Satu hal yang perlu dipahami, ilmu agama bukan berasal dari penemuan atau percobaan seperti sains. Ia datang dari Allah Ta’ala yang mewahyukan kepada Nabi Muhammad melalui malaikat jibril. Kemudian diajarkan kepada para sahabat, lalu diteruskan para tabi’in, sambung menyambung hingga saat ini. Dari wahyu itulah sumber pokok ajaran Islam lahir, yaitu Al Qur’an dan Hadist. Ia dikaji oleh para ulama yang memiliki kapasitas keilmuan sebagai seorang mujtahid. Hasil-hasil ijtihadnya lalu dikodifikasi kemudian dilanjutkan terus menerus untuk menjawab permasalah yang ada di setiap ruang dan waktu.

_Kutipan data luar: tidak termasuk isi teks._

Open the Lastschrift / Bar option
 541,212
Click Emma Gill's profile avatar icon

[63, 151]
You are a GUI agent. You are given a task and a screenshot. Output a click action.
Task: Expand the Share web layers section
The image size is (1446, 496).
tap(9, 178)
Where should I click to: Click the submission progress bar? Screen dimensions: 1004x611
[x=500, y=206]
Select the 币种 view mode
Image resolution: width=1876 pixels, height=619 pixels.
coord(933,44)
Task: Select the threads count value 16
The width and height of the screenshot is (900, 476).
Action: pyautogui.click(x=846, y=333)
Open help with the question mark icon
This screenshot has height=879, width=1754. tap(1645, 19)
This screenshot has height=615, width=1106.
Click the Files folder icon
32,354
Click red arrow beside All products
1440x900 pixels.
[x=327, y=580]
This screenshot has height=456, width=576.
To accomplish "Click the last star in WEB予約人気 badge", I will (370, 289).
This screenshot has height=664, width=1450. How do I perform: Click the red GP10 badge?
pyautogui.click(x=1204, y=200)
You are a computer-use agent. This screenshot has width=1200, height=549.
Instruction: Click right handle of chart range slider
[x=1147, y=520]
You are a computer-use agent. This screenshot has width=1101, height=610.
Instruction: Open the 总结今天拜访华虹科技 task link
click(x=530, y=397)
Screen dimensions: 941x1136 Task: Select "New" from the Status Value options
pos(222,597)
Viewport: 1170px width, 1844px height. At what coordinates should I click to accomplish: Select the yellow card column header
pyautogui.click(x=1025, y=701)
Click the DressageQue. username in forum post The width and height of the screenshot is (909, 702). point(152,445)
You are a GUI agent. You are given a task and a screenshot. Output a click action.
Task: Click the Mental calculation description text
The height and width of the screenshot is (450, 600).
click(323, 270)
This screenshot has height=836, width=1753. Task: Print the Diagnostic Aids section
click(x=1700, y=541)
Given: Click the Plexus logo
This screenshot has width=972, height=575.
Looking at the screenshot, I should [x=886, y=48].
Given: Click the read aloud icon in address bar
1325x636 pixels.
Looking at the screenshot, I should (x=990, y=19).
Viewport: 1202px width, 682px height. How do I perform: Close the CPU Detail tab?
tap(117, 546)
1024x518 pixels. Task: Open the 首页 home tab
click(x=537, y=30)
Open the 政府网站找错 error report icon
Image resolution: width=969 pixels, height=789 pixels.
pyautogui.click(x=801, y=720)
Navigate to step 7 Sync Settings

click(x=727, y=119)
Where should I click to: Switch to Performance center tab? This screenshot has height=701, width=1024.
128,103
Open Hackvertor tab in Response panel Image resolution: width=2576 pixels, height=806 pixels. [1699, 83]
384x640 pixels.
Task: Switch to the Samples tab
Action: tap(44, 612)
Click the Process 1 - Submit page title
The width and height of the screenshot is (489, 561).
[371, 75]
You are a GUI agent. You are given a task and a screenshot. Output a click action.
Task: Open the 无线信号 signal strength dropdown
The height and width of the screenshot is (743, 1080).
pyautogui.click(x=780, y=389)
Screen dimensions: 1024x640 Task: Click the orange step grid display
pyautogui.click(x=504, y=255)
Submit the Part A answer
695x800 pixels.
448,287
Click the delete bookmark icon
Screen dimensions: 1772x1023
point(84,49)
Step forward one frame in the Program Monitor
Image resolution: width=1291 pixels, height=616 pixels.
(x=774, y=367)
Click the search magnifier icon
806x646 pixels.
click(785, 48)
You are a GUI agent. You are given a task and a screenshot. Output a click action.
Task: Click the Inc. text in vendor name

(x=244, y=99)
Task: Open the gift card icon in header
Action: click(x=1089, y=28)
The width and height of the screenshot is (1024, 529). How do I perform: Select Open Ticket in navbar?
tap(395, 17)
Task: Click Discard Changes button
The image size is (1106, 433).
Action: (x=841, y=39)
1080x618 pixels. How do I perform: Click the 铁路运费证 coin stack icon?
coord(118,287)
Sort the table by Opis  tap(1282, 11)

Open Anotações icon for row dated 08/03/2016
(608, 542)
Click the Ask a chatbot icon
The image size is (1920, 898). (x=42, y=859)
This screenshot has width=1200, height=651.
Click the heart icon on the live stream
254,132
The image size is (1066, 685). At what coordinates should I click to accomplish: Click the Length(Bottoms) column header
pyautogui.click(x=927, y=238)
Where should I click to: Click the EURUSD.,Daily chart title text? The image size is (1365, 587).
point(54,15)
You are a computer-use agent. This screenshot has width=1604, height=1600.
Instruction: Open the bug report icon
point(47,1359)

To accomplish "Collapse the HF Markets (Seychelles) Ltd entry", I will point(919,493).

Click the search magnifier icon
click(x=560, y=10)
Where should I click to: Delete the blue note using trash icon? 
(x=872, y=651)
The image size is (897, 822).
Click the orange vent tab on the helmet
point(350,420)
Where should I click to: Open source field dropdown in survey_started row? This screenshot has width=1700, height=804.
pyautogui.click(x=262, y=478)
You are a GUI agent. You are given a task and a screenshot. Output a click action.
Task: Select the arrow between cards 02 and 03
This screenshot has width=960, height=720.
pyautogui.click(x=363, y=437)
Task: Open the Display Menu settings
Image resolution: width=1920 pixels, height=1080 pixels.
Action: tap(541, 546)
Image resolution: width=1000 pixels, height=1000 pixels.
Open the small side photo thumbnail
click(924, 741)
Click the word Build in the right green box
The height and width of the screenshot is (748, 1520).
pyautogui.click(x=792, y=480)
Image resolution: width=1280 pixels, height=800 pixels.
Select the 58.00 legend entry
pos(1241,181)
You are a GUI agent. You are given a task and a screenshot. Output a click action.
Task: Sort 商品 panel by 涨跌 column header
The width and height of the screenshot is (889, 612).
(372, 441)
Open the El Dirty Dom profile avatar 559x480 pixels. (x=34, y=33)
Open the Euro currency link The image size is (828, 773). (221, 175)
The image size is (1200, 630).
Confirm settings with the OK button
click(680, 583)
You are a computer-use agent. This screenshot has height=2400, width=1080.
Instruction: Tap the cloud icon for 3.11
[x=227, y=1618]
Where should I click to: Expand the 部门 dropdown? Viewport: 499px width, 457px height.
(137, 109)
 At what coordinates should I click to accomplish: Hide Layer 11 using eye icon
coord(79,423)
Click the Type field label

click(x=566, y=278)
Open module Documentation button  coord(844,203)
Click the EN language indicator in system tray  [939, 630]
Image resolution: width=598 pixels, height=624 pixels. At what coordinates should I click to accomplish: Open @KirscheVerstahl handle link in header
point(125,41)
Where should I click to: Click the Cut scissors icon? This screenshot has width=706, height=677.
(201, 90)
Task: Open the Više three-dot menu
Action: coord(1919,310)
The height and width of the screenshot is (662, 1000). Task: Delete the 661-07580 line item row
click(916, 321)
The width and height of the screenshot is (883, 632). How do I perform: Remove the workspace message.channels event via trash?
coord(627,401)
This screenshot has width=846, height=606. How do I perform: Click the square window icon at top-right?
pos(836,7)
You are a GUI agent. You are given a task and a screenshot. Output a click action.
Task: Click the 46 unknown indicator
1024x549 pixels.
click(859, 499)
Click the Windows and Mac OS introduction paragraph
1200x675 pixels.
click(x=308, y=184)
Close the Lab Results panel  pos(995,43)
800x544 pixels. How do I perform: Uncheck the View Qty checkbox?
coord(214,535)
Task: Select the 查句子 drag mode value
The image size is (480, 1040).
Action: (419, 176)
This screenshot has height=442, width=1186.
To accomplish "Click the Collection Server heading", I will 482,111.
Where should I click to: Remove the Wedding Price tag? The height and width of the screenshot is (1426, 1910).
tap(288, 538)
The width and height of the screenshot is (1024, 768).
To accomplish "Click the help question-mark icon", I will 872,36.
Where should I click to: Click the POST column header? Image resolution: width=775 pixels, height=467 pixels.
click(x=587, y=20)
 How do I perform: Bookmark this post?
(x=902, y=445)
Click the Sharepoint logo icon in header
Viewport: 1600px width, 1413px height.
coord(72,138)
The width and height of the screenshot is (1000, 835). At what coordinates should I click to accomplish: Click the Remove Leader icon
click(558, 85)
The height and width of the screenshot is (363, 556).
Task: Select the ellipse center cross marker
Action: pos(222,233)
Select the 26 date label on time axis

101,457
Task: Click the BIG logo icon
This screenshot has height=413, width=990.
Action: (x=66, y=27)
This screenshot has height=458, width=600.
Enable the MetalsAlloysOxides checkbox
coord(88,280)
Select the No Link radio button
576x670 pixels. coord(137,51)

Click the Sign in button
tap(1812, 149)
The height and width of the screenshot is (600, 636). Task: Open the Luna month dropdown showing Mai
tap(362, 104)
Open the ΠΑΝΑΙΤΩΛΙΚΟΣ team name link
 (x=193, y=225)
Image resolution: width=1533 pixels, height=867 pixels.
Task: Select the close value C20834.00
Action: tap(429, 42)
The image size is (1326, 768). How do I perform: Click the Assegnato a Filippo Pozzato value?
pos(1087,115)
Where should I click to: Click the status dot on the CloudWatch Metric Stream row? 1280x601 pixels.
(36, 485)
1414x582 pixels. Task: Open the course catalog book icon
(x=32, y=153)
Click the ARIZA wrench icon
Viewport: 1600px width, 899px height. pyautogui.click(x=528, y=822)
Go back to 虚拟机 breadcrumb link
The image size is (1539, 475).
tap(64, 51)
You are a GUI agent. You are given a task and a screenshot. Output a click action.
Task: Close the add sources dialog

Menggali hukum dari sumber utamanya, yakni Al Qur’an dan Hadist tidak bisa dilakukan oleh sembarang orang. Diperlukan banyak keahlian seperti keterampilan berbahasa arab yang mumpuni, memahami seluk beluk Al Qur’an dari nasikh mansukh, lafadz ‘am dan muqayyad, mujmal, mubayyan, latar belakang turunnya ayat, menguasai ilmu hadist, dan lain-lain.

Orang yang memiliki kapasitas untuk memproduksi hukum langsung dari sumbernya disebut mujtahid mutlak atau mujtahid mustaqil. Mereka yang mencapai kapasitas ini seperti Imam Hanafi, Imam Malik, Imam Syafi’i dan Imam Hanbali. Di bawah level tertinggi mujtahid masih ada beberapa level mujtahid yang lain, seperti mujtahid tarjih, mereka yang berada pada level ini memiliki kapasitas untuk memilah dan menyeleksi pendapat-pendapat Imam Madzhab yang diikutinya dari pendapat yang kuat dan lemah, seperti Imam Nawawi dan Imam Rafi’i.

Di zaman mereka ini tradisi menulis dalam kejayaan. Para ulama yang berkompeten menulis buku sesuai keahliannya masing-masing. Mulai dari ilmu fikih, tauhid, gramatika bahasa arab, hingga tasawwuf. Bahkan setiap karya tulis ilmiah dihargai dengan emas yang beratnya setara buku yang ditulis tersebut. Dan tentu saja, objek kajian yang dimuat dalam buku-buku mereka adalah permasalahan yang sesuai dengan masanya.

Oleh karena itu, sebagian permasalahan yang mereka bahas sudah tidak ada lagi di masa sekarang, masalah perbudakan misalnya. Namun, dibandingkan kasus yang sudah tidak ada, permasalahan yang mereka pecahkan pada masa itu juga masih banyak yang relevan dengan zaman sekarang, ada yang sama persis, ada yang memiliki kemiripan. Dan yang menakjubkan adalah, dalam satu judul buku mereka tidak hanya menulis ribuan hasil ijtihad, namun juga menyertakan dalil-dalil atau landasan hukumnya.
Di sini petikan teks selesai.